A: Use AI for recommendation, triage, and pattern detection first, then keep human approval for privileged, exception-heavy, or business-sensitive access.
Q: Why does identity context matter more in modern security operations?
A: Because access decisions are increasingly made at runtime, identity context determines whether the decision is accurate, defensible, and scalable.
Q: What do security teams get wrong about AI-assisted identity governance?
A: They often treat AI as a substitute for identity quality, when it only amplifies the data it receives.
Practitioner guidance
- Map which access decisions can be AI-assisted Separate low-risk, high-volume reviews from privileged or exception-heavy decisions.
- Validate identity data before introducing decisioning automation Check whether entitlements, roles, and account relationships are consistent across directories, cloud platforms, and SaaS systems.
- Preserve an audit trail for every exception and override Require a named owner, justification, and review path for each AI-assisted access exception.
What's in the full article
Fabrix Security's full video covers the operational detail this post intentionally leaves for the source:
- The interview framing around why identity has become the core control plane for modern cybersecurity.
- Fabrix’s explanation of how its AI agents use context and reasoning in access decisioning.
- The discussion of why human oversight still matters when access decisions are AI-assisted.
- The broader conversation on cybersecurity innovation and the role of Israel as a testing ground.

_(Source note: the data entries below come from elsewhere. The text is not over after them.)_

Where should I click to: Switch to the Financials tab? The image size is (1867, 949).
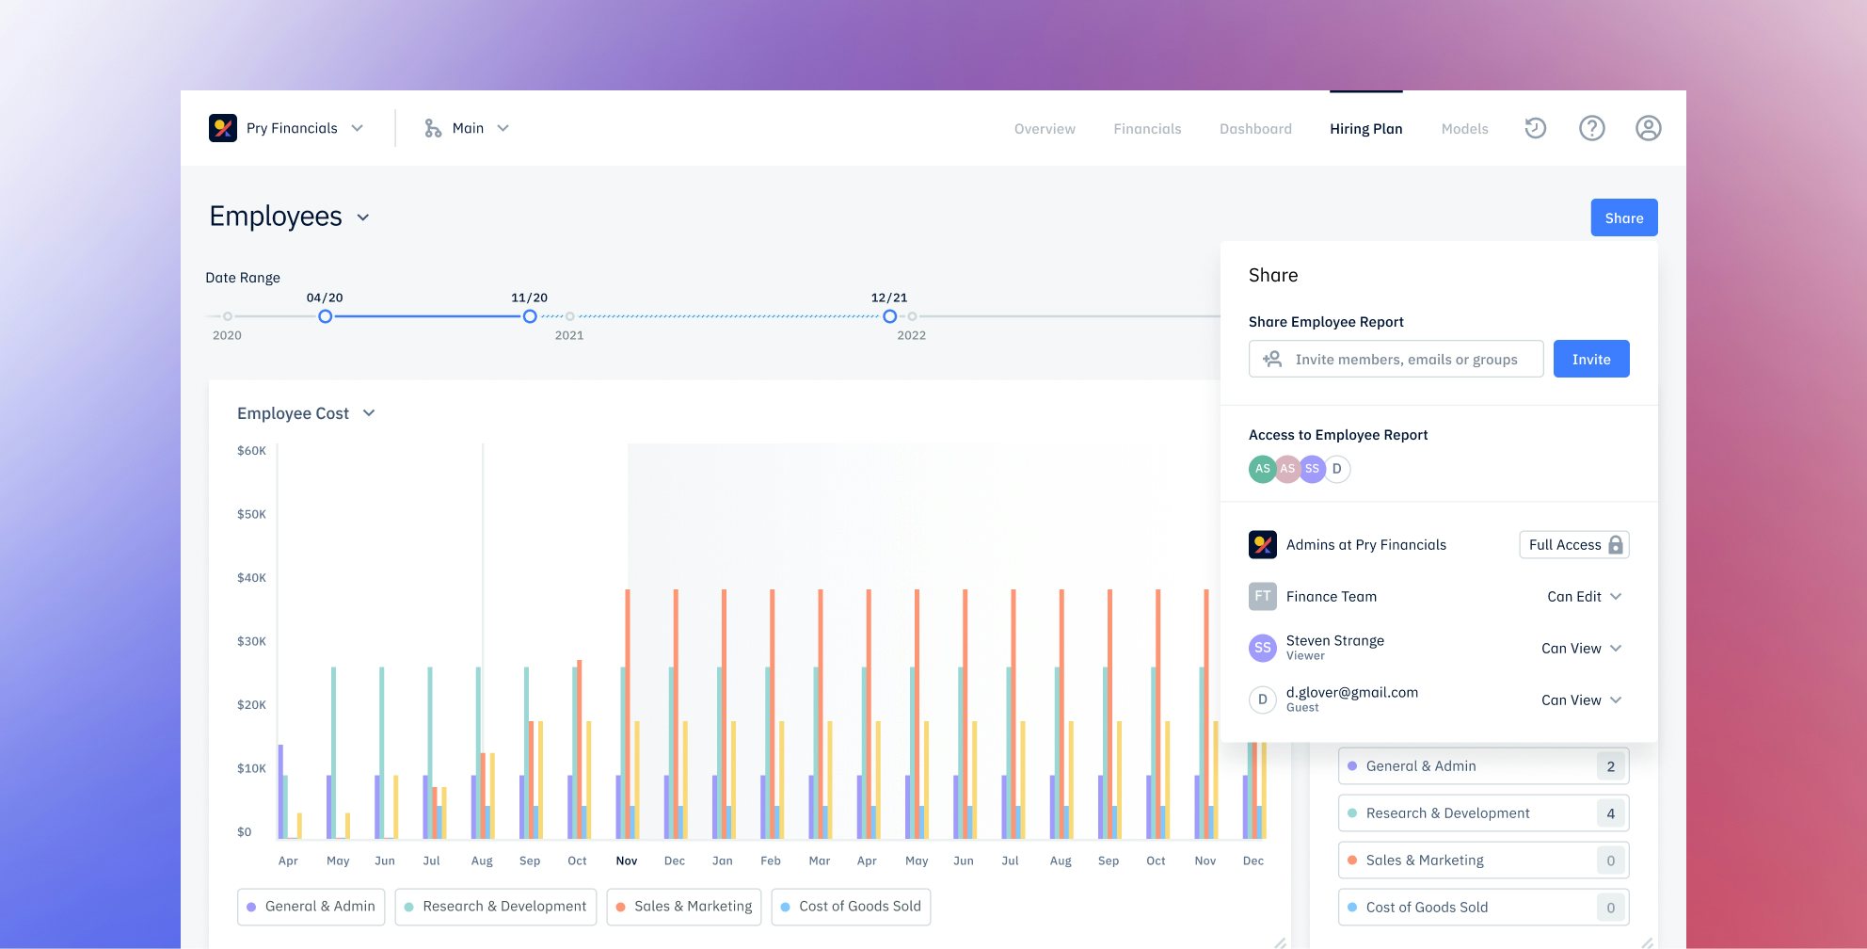1147,129
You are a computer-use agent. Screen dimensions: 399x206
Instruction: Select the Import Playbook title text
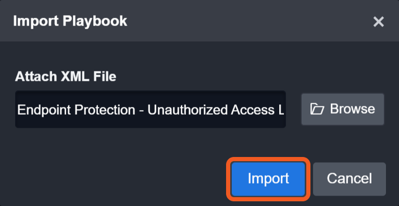70,21
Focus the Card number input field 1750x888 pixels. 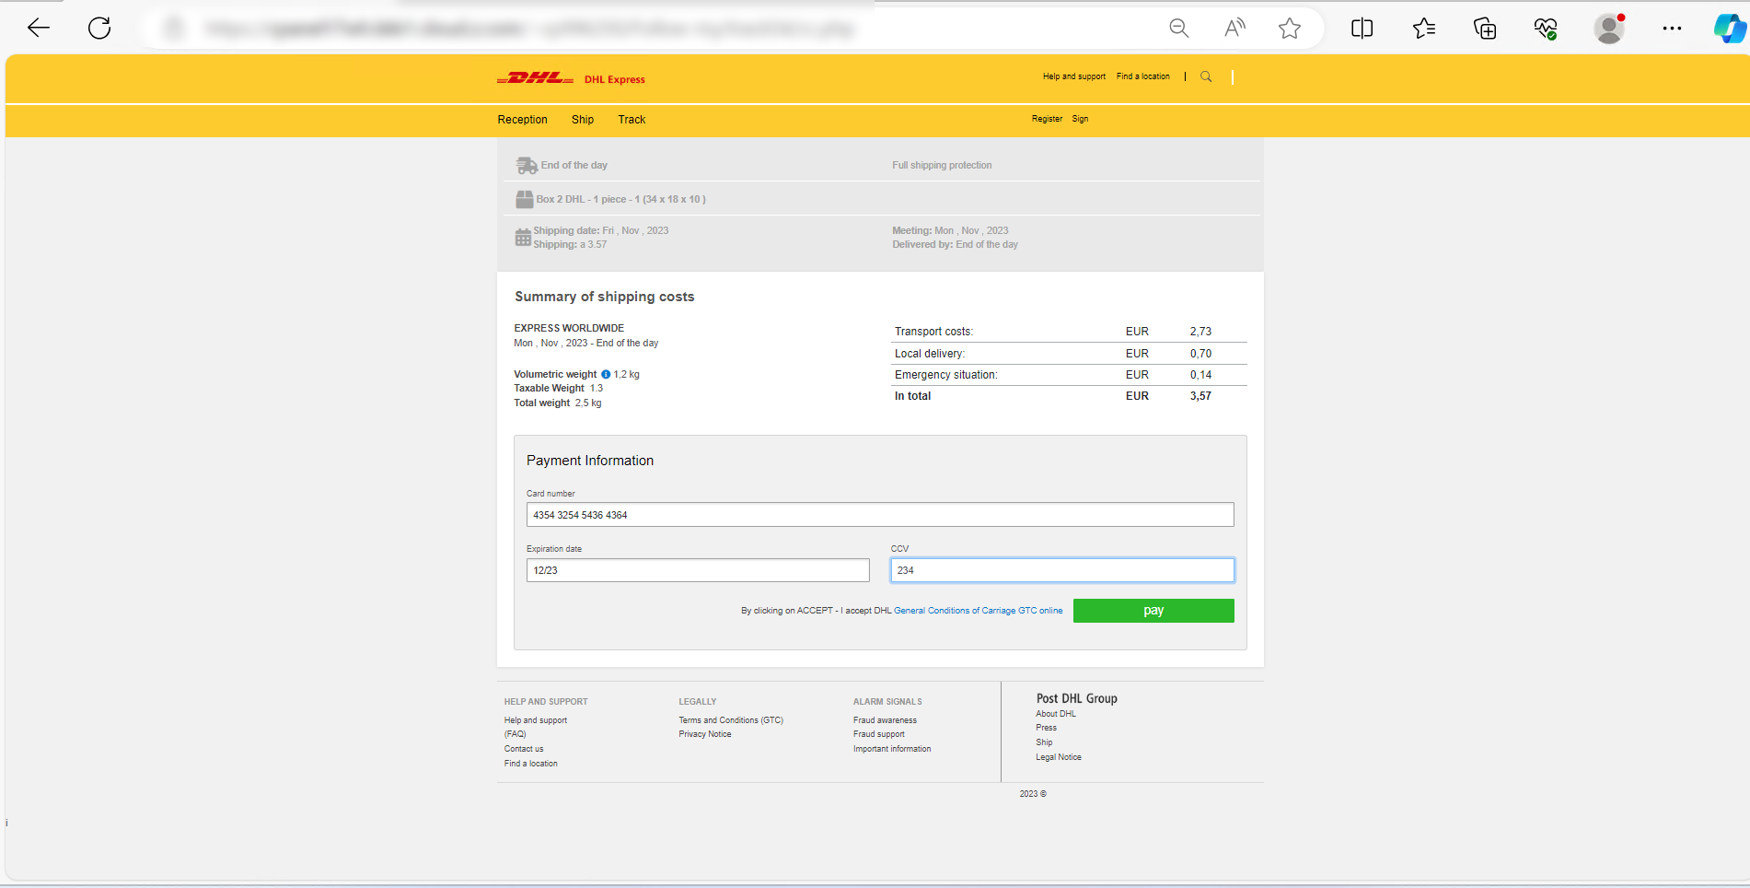tap(879, 515)
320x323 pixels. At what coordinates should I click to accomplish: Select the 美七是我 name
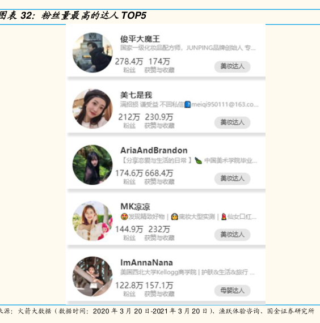tap(136, 95)
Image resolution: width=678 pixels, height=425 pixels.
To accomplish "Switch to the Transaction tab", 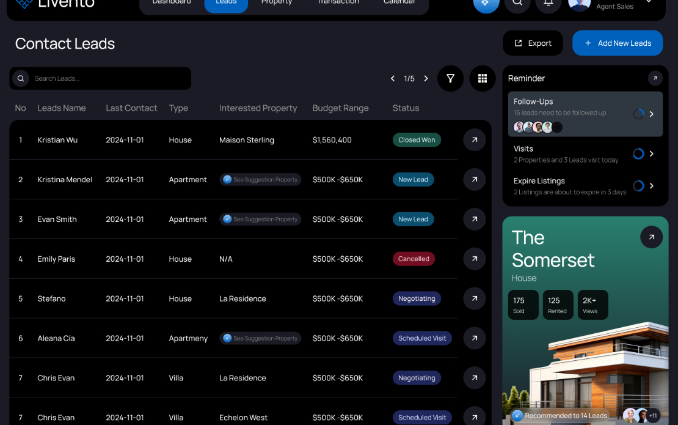I will [338, 2].
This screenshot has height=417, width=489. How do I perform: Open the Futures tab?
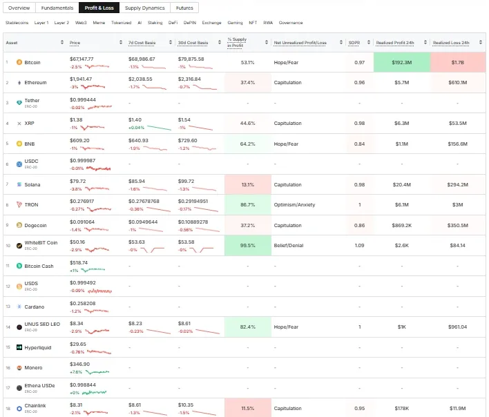(x=184, y=8)
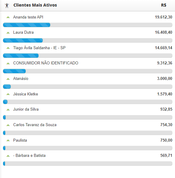This screenshot has height=178, width=175.
Task: Click arrow icon beside CONSUMIDOR NÃO IDENTIFICADO
Action: [8, 63]
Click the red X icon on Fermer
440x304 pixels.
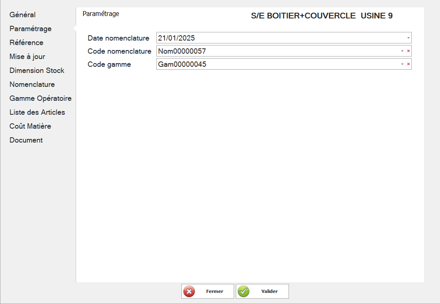189,291
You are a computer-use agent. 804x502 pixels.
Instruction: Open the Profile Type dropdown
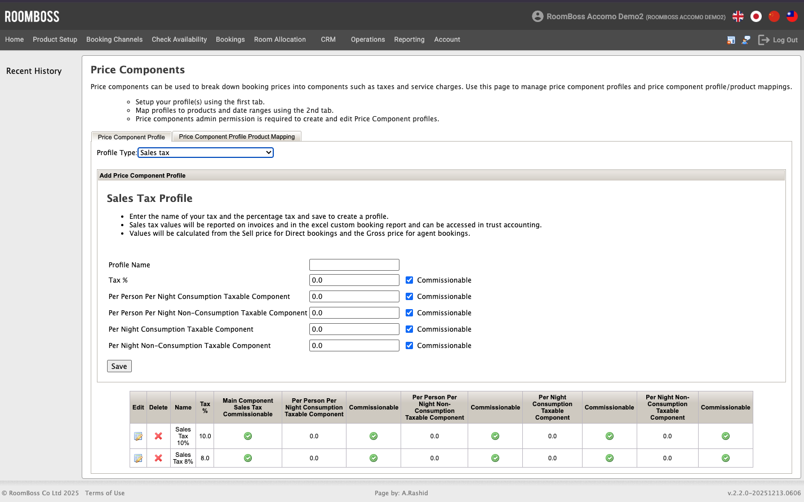pos(206,153)
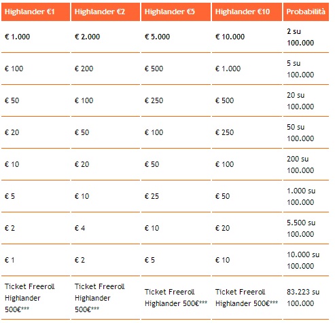
Task: Click the € 5.000 prize cell
Action: point(157,37)
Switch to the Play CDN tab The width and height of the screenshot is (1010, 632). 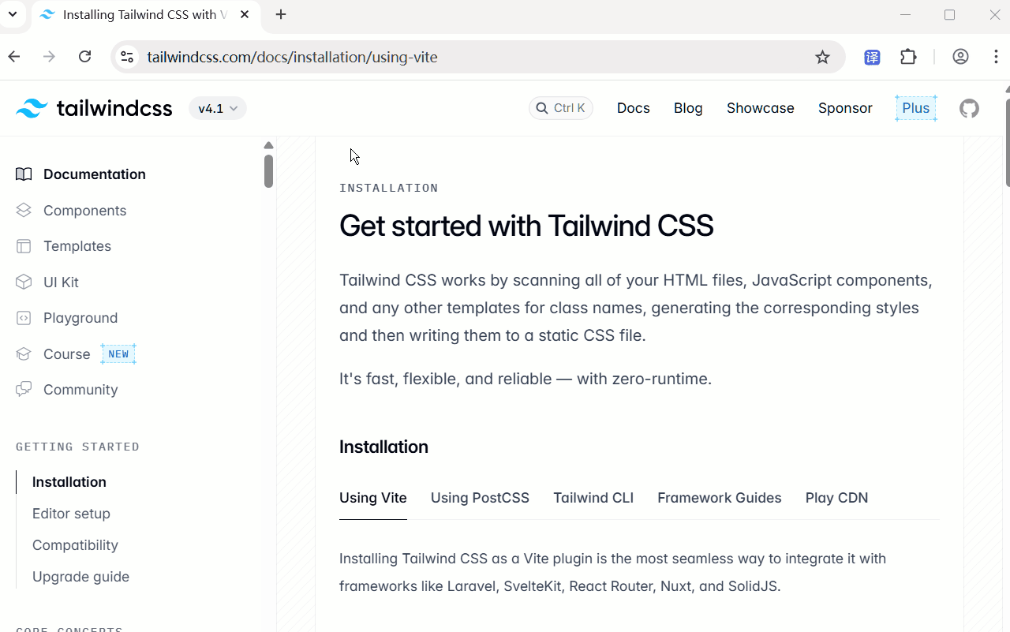[x=836, y=498]
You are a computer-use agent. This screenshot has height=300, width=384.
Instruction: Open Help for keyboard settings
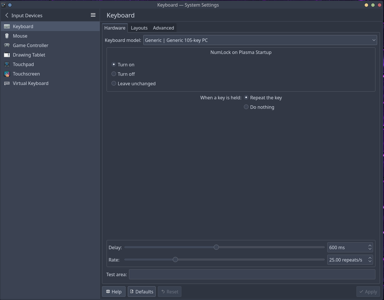click(x=114, y=292)
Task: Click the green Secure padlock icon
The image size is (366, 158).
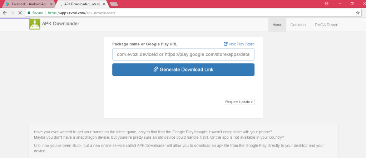Action: (x=29, y=13)
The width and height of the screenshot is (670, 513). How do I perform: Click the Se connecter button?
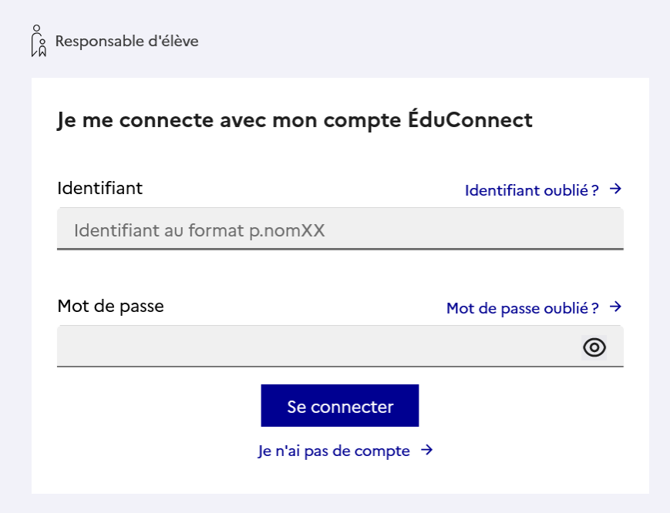[340, 405]
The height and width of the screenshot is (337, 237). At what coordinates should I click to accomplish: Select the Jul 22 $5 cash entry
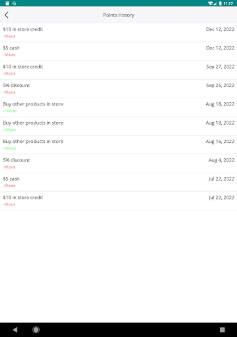coord(118,182)
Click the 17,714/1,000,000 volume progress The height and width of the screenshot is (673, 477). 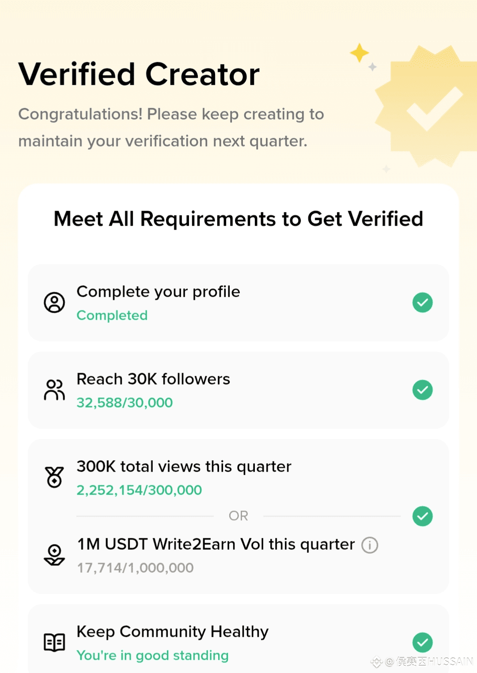coord(135,568)
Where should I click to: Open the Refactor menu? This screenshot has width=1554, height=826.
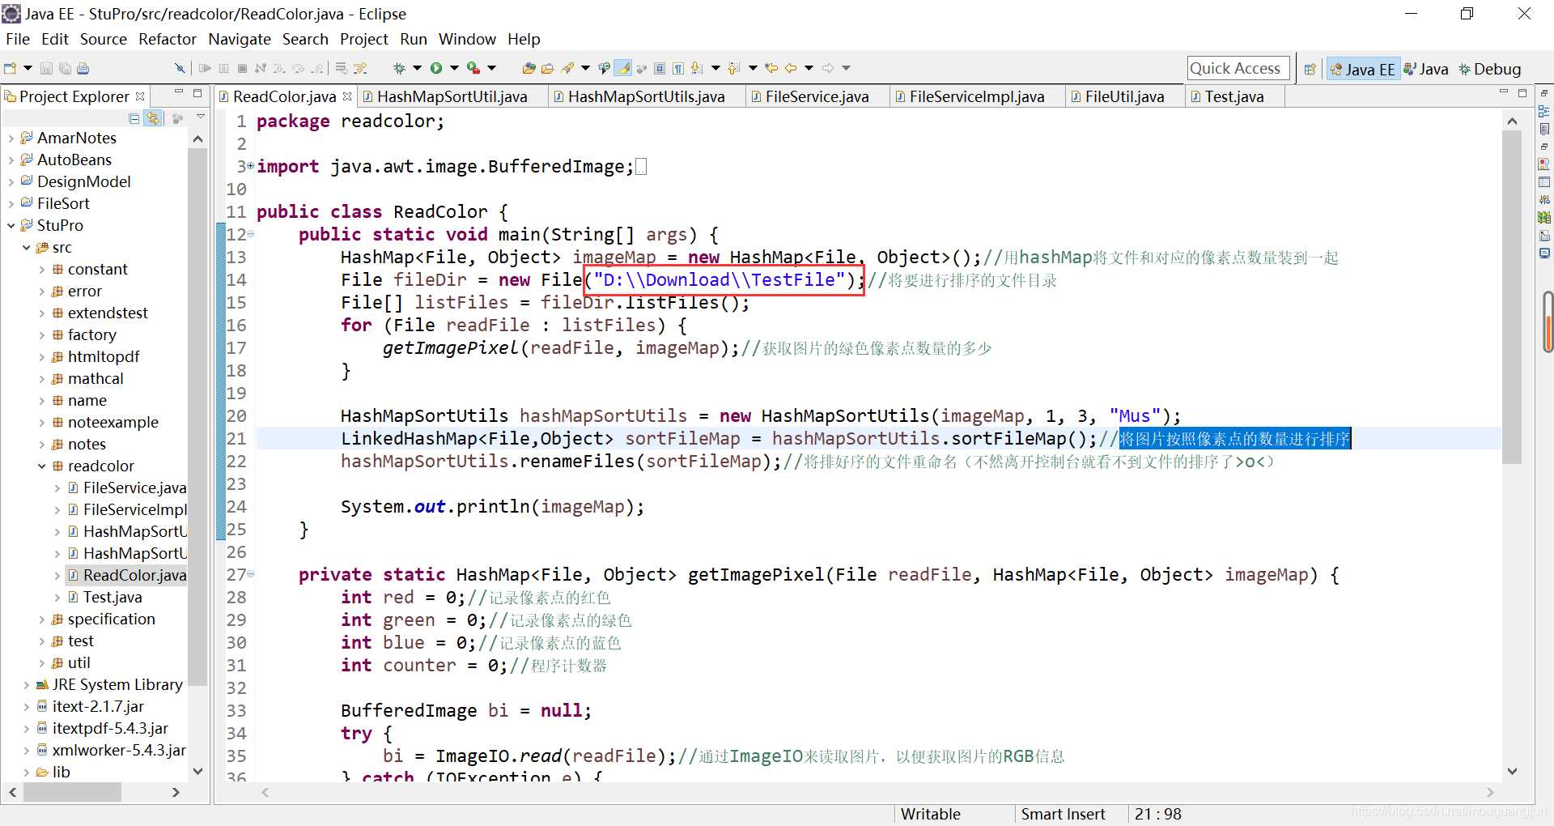[x=167, y=39]
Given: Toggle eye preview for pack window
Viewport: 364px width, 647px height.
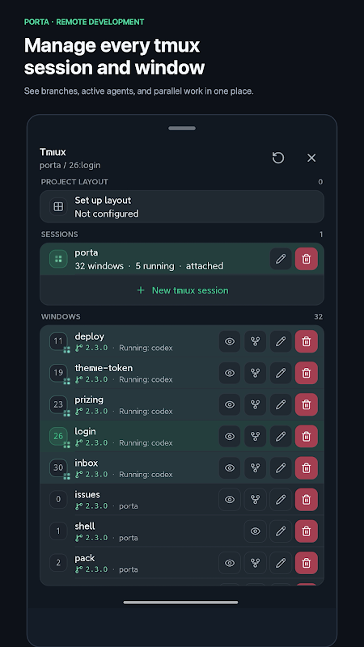Looking at the screenshot, I should pos(230,563).
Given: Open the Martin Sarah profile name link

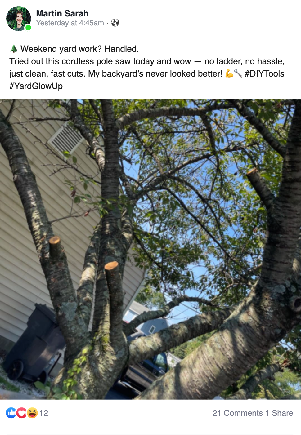Looking at the screenshot, I should (x=62, y=13).
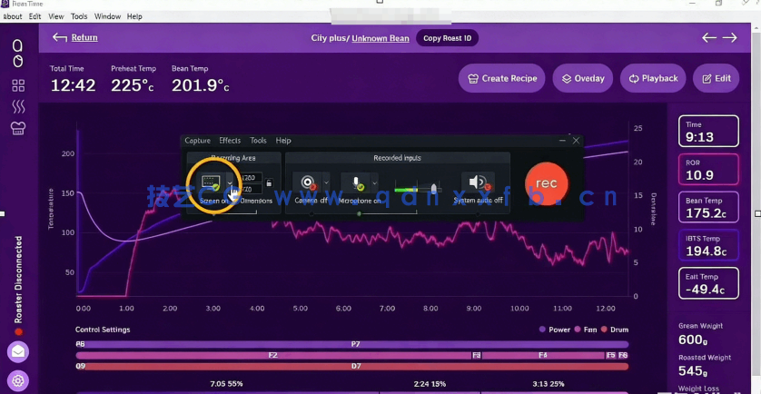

👉 Watch Fabrix Security’s video on identity-driven cybersecurity decisioning →
Identity decisioning in security operations: what changes now?
Explore further
Identity is becoming the decision fabric of cybersecurity, not just an enforcement layer. When access decisions are made with context, risk, and workload signals, identity moves upstream into the architecture itself. That changes the governance problem from granting accounts to governing decision quality across every access path. Practitioners should treat identity intelligence as core security infrastructure, not an add-on.
A few things that frame the scale:
- 91.6% of secrets remain valid five days after the targeted organisation is notified, showing a critical gap in remediation procedures, according to the Ultimate Guide to NHIs.
- Only 5.7% of organisations have full visibility into their service accounts, which means runtime identity decisions are often being made against incomplete inventory data.
A question worth separating out:
Q: Who should own accountability when AI helps approve access?
A: A named human owner should remain accountable for the decision framework, the exception path, and any override. AI can assist with scoring and context, but accountability cannot be delegated away from the programme that uses the output.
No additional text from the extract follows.